Aim of the task
Rewrite every line of the entries below, requests included, with each coordinate in the answers multiplied by 1.5 and rounded to the nearest whole number, halves rounded up. Leave out the pictures.
· · · ·
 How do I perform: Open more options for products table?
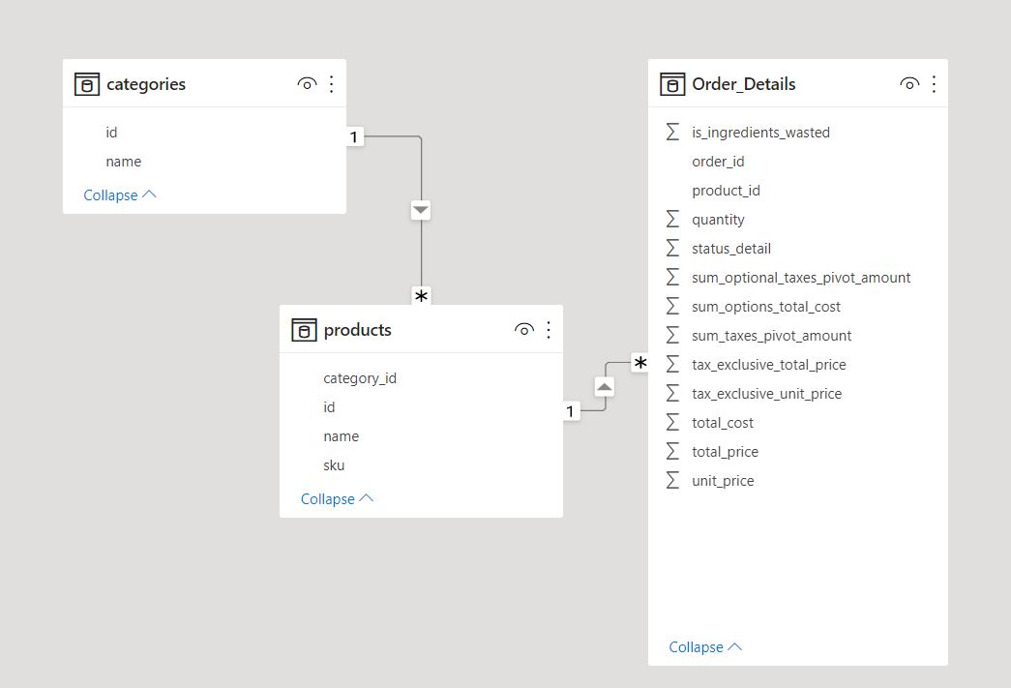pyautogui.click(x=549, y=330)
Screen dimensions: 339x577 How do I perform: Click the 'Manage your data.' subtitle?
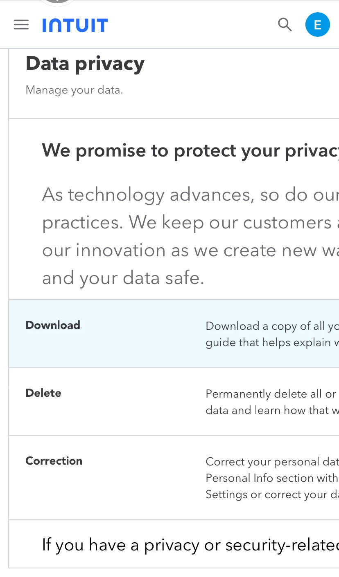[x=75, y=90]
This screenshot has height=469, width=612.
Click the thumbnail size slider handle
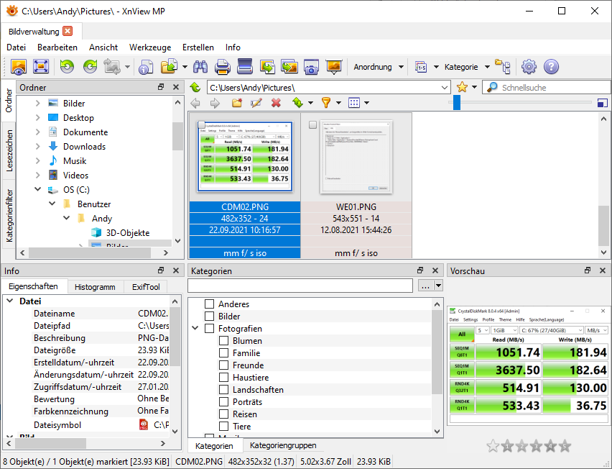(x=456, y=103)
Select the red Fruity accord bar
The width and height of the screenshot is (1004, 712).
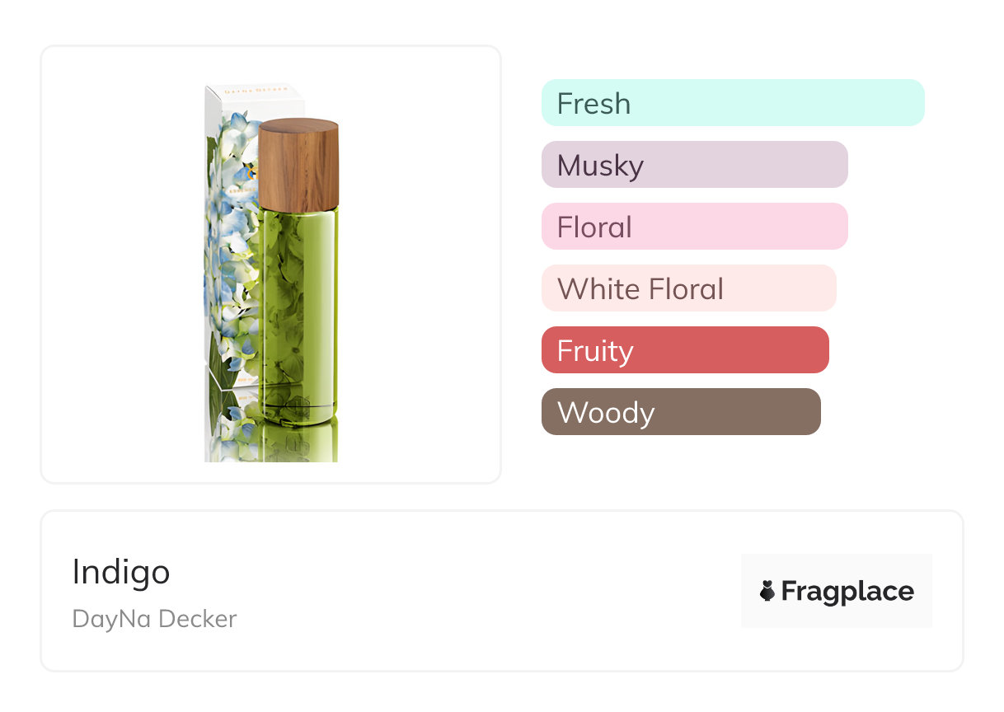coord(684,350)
· · · ·
Result below
 How do I perform: Open more options for products table?
pyautogui.click(x=824, y=495)
Screen dimensions: 339x577 How do I perform: Click the 'Manage your data.' subtitle?
[x=113, y=135]
This screenshot has height=469, width=612.
Click the thumbnail size slider handle
(x=684, y=155)
Select the red Fruity accord bar
The width and height of the screenshot is (1004, 712).
coord(1026,525)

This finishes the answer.